Several times we have arrived at a venue to find another band set up (Subterrranean, Hidden Shamrock twice). There’s showing up to find the bar is closed (Czar Bar, Sam & Joe’s). Showing up to find the bar is not only closed but condemned as well (Lower Links). Having just a god awful stage mix, and at the end of the set the sound guy is packing up, looks at your amp and asks, "Oh, is that yours?" (Round The Coyote). There’s the sound guy who used to work at a heavy metal club: he turns up the band on the main mix, the neighbor’s complain to the club, the club owner is furious and complains to the sound guy, so he tells him we turned up our amps. Gig gone (Map Room).

Never underestimate the joy of playing outside: Outdoor gigs and rain. Outdoor gigs with no generator. Outdoor gigs with one generator that blows up but the organizers still want you to play your electric guitars, electric keyboard, and anything else you can’t plug in anymore. Outdoor gigs 180 miles away, incorrectly sign posted so you drive around, arrive two minutes late and they’ve canceled you, you start back with no pay, get two miles out of town and get a traffic ticket, you then drive 85 miles the wrong direction down the interstate, while the hot stares of your fellow musicians get hotter.

Oh, the superlative experience of your majestic freedom or expression in a rock and roll band!

 

PARTIES

The execrable stuff had lurked malevolently on the bottom shelf of the refrigerator for over five months and three band parties ago. Abomination in the world of alcoholic beverages, its presence had spurred the creation of a drink rider on all our party invites since. "If you like really good beer, great, bring it on in, if you like crappy beer don’t worry we have loads left over from the last soiree." Mexican beer, bad Mexican beer, with lime juice and sugar added. That’s Tequiza for you.
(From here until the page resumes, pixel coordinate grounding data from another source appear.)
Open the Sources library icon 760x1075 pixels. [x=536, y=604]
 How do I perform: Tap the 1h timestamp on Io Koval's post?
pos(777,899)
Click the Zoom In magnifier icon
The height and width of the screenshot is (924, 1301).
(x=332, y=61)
Pray it never crawls with the cactus meal worms it was begat from across the Atlantic.

Now, at 7:30am on a fuzzy Saturday morning, with 9 gallons of champagne punch, a barrel of Samuel Adams, a barrel of Red Hook ESB, and five bands, all totally drained, I finally saw the chance I’d been waiting for. Wreckin’ Ball, Chicago’s only pschyo-billy band, had turned up after closing Tai’s 4am Lounge, and had drained the booze they’d brought. Surely these self-avowed manic alcoholics would drink this stuff. Surely!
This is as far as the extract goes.